I started reading a book on the Windows Driver Foundations last spring, the latest standard for Windows drivers. I read it cover to cover, taking notes as I went. I’d looked up WDM power management a few years ago, and at the time, it was daunting. WDF has power management just built in, so that seemed a better way to go. The book was huge. I got to the end, and opened up Microsoft's latest sample audio driver. That's when I realized that Windows still uses the pre-WDF driver model for audio drivers. Back to the drawing board.
So, I went through my old driver books, and started looking up how to add the power management code to WDM drivers and found what I needed. I sat down over the Christmas break to get started. I had to piece together a PC out of parts in my basement because my son is using my PC for online school and playing online with his friends while we’re stuck at home because of COVID. I put together a Phenom X4 with 8 GB of RAM.

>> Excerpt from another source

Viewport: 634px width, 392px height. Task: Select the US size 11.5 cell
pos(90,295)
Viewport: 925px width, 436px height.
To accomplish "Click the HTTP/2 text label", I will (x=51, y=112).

I put two EDS card in, and attached MEC worked fine, but the 442 didn’t initialize. It took about a week to figure out what was going on, but it turned out that the 442 was transmitting bytes faster than my 2 GHZ Phenom X4 could pick them up. To make a long story short, I had to figure put a way to detect if a 442 is present in a new way because the “Who is out there” command would come back scrambled because of the 442 writing bytes too fast. A 442 and an MEC need the “slow down your transmit” command sent differently. While I was in that section, I rewrote the init code so that all interfaces are initialized in parallel on separate threads. I also got rid of all the time delays and replaced them with events. Start-up is amazingly fast.
Then, I got to work on the power management in the Scherzo. My first draft blue screened within seconds, but I just got it working last week. The driver can now handle a sleep or a hibernation, and upon wake, PARIS can be loaded without needing to restart the PC. It also sends commands to prevent sleep while the PARIS hardware is in use. I wish I could support hibernation and sleep while using the PARIS hardware, but the effects loading and a bunch of other things weren’t designed with this in mind.
Next, I’m going to add code to allow the checkbox in the device manager to select turning off the hardware when it’s not in use. Finally, I’m going to see if I can get rid of needing to run PARIS as administrator, but I’m not promising anything. I may not be able to get all that done by April.
April is when Microsoft’s cross signed driver certificates expire, and they’ve decided not to renew them. Going forward, only EV certificates will be allowed for driver signing. Plus, all drivers will have to be submitted to Microsoft for their signature, too. To submit the driver to Microsoft, one needs to be a Certified Microsoft Partner. I’m now a Certified Microsoft Partner, but I don’t have an EV certificate, and they are ridiculously expensive and hard to get. After April, I will likely only be able to provide unsigned driver updates, so I want to get as much done before then as I can.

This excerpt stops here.